_TEXTE DE RÉFÉRENCE_

##########

Hors du temps et de la réalité, des ombres s’agitent entre ombre et lumière, dans une tempête infernale d’images où s’égare la conscience. Âmes vagabondes isolées dans la pénombre, empruntant les sentiers de l’inconnu et du mystère, s’écrit une nouvelle page de leur histoire, une page folle.


Avez-vous déjà touché à l’essence du cinéma ? L’avez-vous déjà perçue ? Ressentie ? Approchée ? Peut-être que oui, peut-être que non. C’est toujours assez difficile à déterminer. Mais, ici, nous en sommes probablement très proches. Laissez-moi vous raconter une petite histoire. Celle d’un obscur et très vieux métrage japonais qui a failli disparaître pour de bon. A sa sortie, Une page folle ne réussit pas à conquérir les foules. La narration du film est tellement nébuleuse qu’un raconteur d’histoires était missionné pour l’expliciter. Pendant quarante-cinq ans, le film disparut de la surface de la Terre. Jusqu’à ce qu’un jour, par hasard, son propre réalisateur le retrouve chez lui, alors qu’il l’avait oublié, soit dans un bac à riz dans son grenier, soit dans la cabane de son jardin où il l’avait enterré. L’histoire ne le dit pas clairement, mais toujours est-il que c’est un heureux hasard qui le ramena à la lumière. Une folle histoire pour Une page folle, qui est devenu un objet cinématographique des plus fascinants à étudier.

##########

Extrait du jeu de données
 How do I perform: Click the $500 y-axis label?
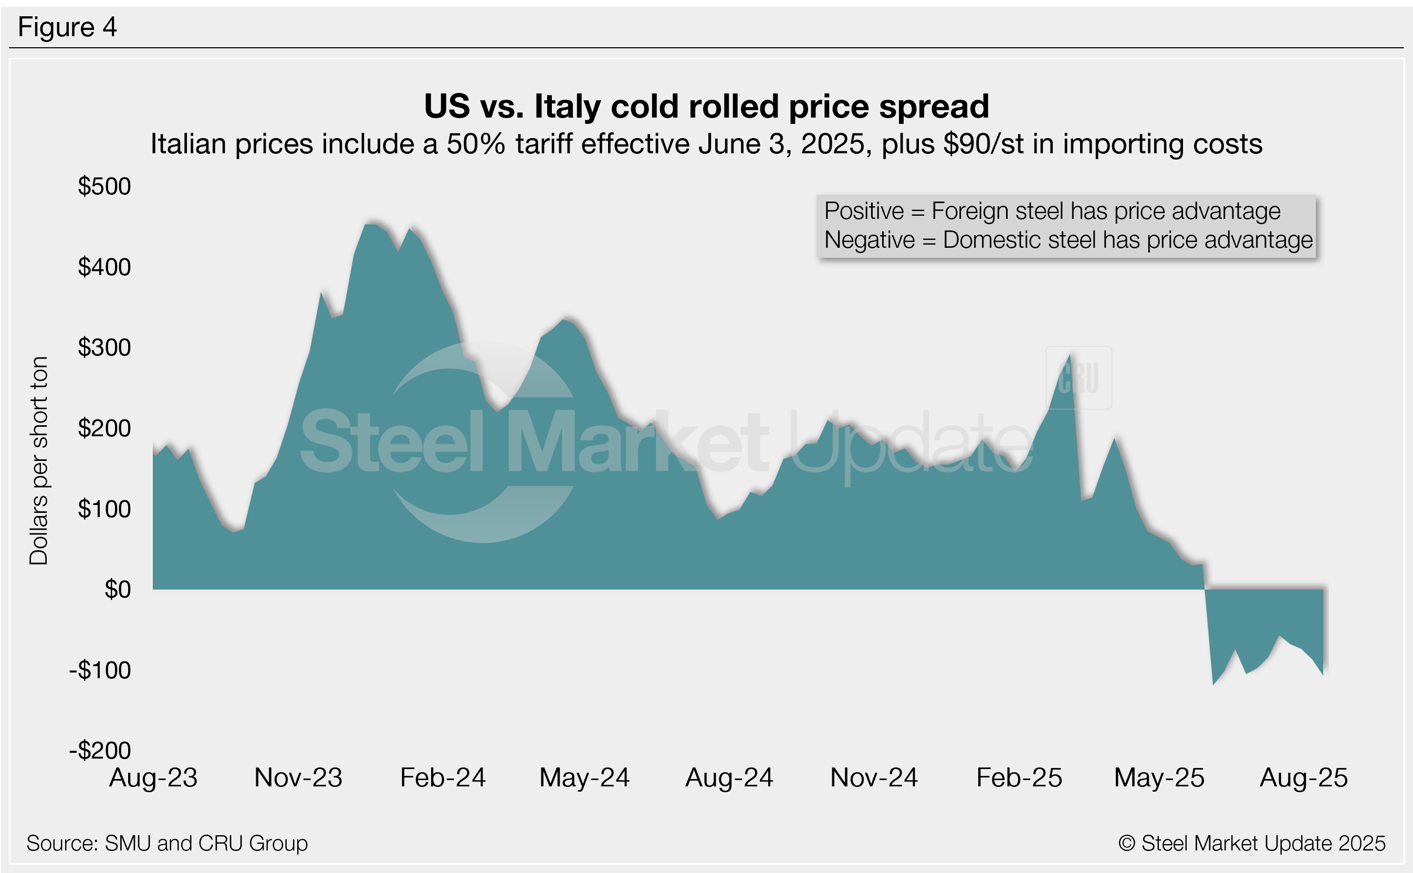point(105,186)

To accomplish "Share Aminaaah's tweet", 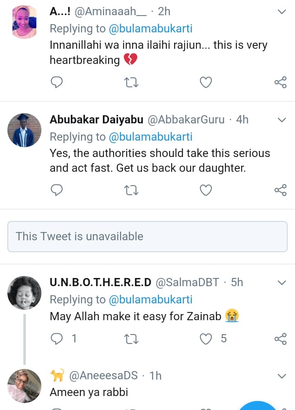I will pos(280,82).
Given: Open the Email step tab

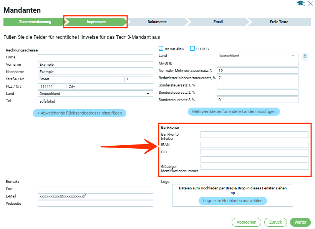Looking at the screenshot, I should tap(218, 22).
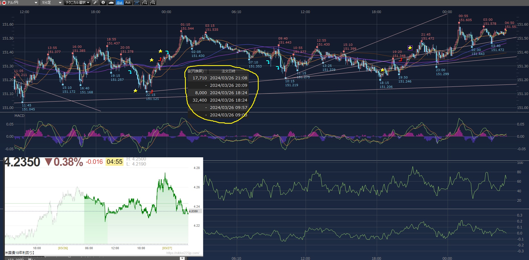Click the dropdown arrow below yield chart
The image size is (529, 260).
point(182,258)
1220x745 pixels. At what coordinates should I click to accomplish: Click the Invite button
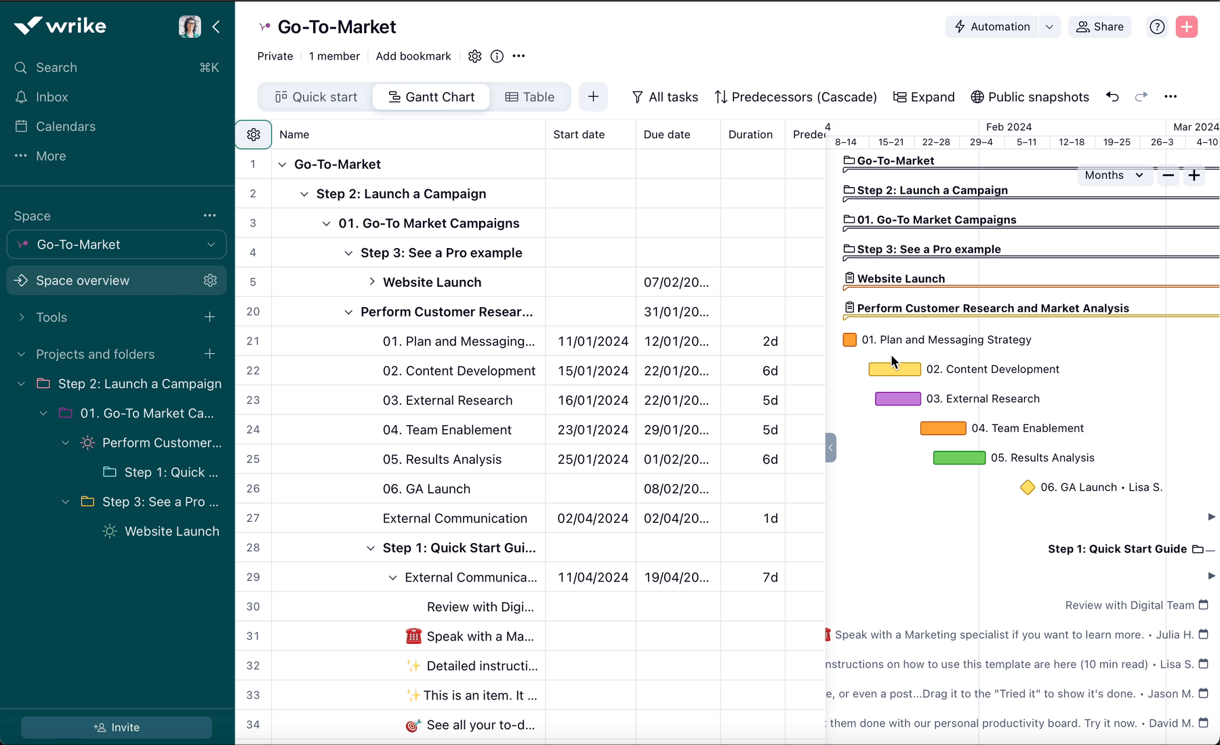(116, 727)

##########

_LISTE DES TÂCHES_
1/ D'après le texte sur Une page folle :
(a) Pendant combien de temps le film a-t-il disparu ?
(b) Qui était chargé d'expliciter la narration du film à sa sortie ?
(c) Où le réalisateur a-t-il retrouvé le film ?
2/ Pouvez-vous poursuivre le texte sur Une page folle à partir de sa dernière phrase ?

_RÉPONSES AUX TÂCHES_
1/
(a) Pendant quarante-cinq ans.
(b) Un raconteur d'histoires.
(c) Soit dans un bac à riz dans son grenier, soit dans la cabane de son jardin, où il l'avait enterré.

2/
Le spectateur qui a besoin de repères et d’assembler les pièces du puzzle pour se rassurer ne pourra ici que trouver angoisse et incompréhension. Car il serait tout à fait vain de chercher une cohérence dans la narration d’Une page folle, si l’on peut réellement parler de narration. On ne peut, cependant, pas parler d’absence totale d’histoire, car le film de Teinosuke Kinugasa en raconte une. Mais ce qui est tout à fait intéressant et particulier ici, c’est la manière dont elle est racontée. Que l’histoire ne soit pas l’élément central du film, conditionnant son déroulement et l’expérience du spectateur, mais qu’elle devienne bien un élément annexe à cette expérience. Car il est tout à fait envisageable d’apprécier et de vivre ce film sans avoir été capable de deviner l’intrigue racontée.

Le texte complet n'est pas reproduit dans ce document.